--- Document section ---
-- start --

Factors You Should Consider before Choosing a Volunteer Organisation

Source: First Aid Africa

  1. Consider why you want to volunteer

Any decent organisation that works with volunteers will ask you why you want to volunteer and what your motivations are. You should also think about why you are interested in that particular project you want to contribute to. If you only want to work on a project because you want to travel or you want to improve your resume, you might be better going on a holiday or doing an internship than going on an international volunteer expedition.

  • An important distinction: For- vs non-profit organisations

There are two types of organisations that set up volunteer expeditions: commercial, for-profit companies and non-profit organisations. Commercial companies are very similar to travel agencies and they are primarily focused on making a profit and therefore it is unlikely that any of the money that volunteers fundraise/pay to the company would go towards the cause that they have signed up to support. These commercial companies recruit volunteers so their owners and shareholders can maximize their profits. Non-profit organisations, on the other hand, focus on a particular humanitarian project that usually takes place in a developing country and since these organisations are not for profit, all of the funds go directly or indirectly towards the development project. Due to scarce financial resources, however, these organisations often heavily rely on volunteers to make their project possible and carry out their missions. Any organisation that claims to be charitable must be officially registered with an appropriate entity and therefore must have a registered charity number.

-- end --

--- Work to complete ---
(1) According to the volunteer organisation guide, what must any organisation that claims to be charitable have?
(2) Reproduce the volunteer organisation guide word for word from "Factors You Should" up to and including "international volunteer expedition.".
The listing after this point comes from an unrelated source.

--- Recorded information ---
-- start --

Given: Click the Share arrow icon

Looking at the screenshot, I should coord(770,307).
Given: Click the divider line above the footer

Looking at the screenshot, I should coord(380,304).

-- end --

--- Answers per task ---
(1) A registered charity number.

(2)
Factors You Should Consider before Choosing a Volunteer Organisation

Source: First Aid Africa

  1. Consider why you want to volunteer

Any decent organisation that works with volunteers will ask you why you want to volunteer and what your motivations are. You should also think about why you are interested in that particular project you want to contribute to. If you only want to work on a project because you want to travel or you want to improve your resume, you might be better going on a holiday or doing an internship than going on an international volunteer expedition.